Activity
Set down the entries below exactly, leaving out all images.

Dataset excerpts
>>>
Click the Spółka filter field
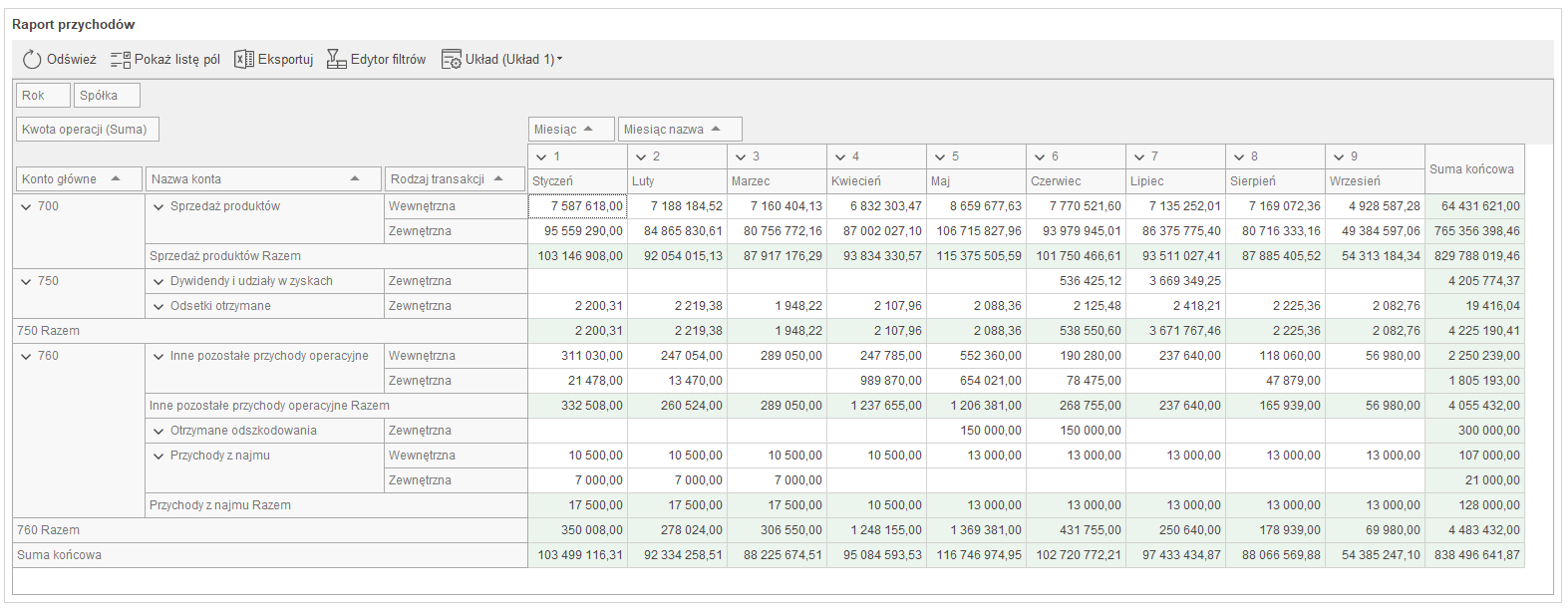 (x=106, y=96)
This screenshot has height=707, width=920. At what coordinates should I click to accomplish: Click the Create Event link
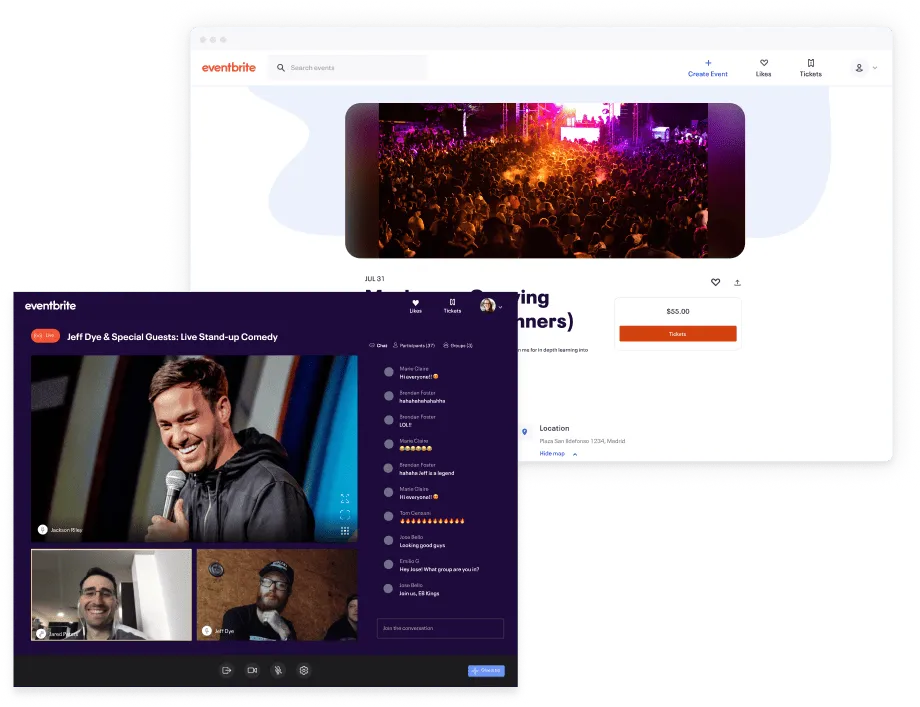point(708,68)
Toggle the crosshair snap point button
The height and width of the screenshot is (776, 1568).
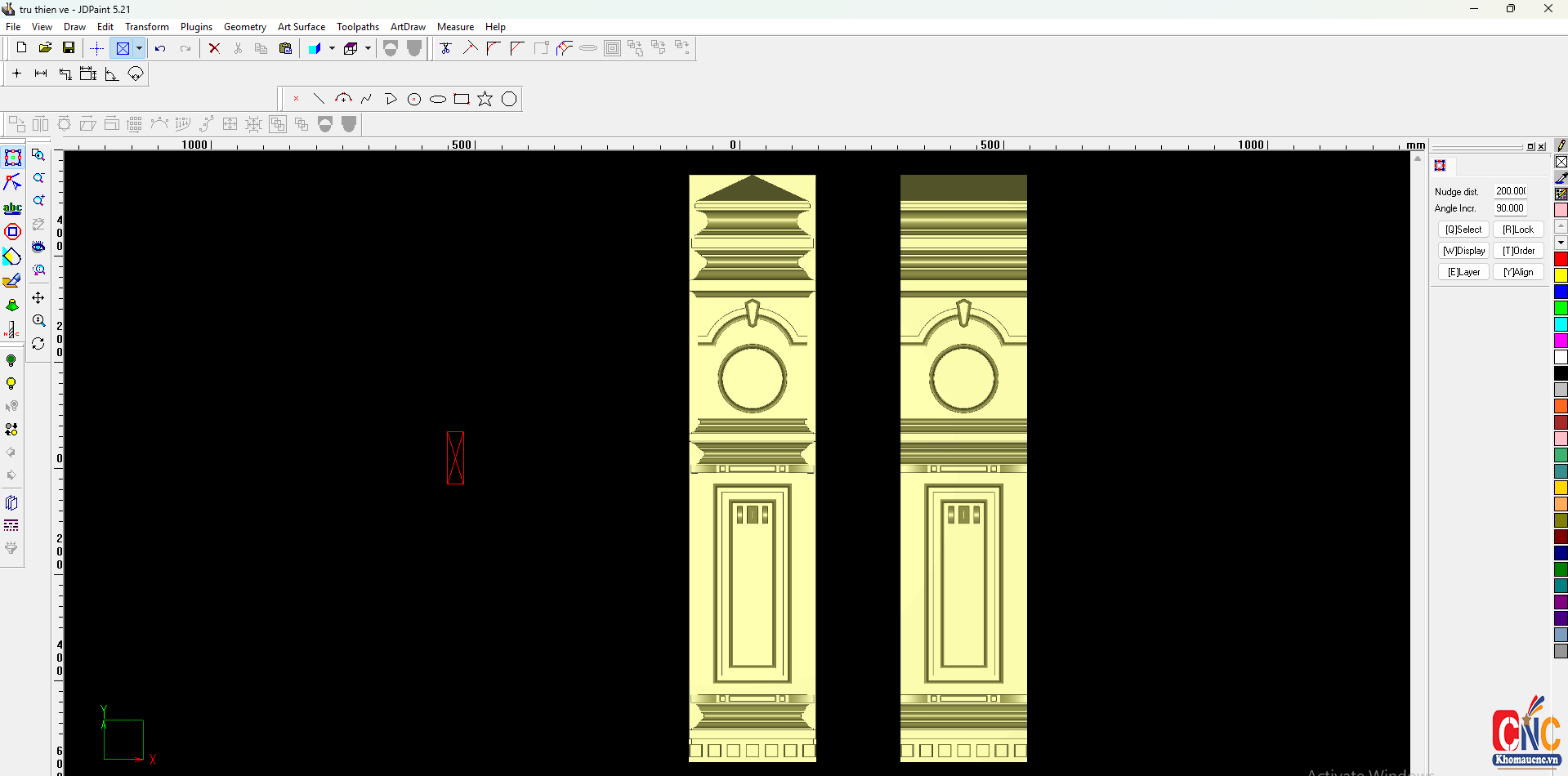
<<<
Exercise answer
Click the Spółka filter field
 (x=106, y=96)
This screenshot has height=707, width=920. At what coordinates should I click to accomplish: Click the Create Event link
point(708,68)
Toggle the crosshair snap point button
The height and width of the screenshot is (776, 1568).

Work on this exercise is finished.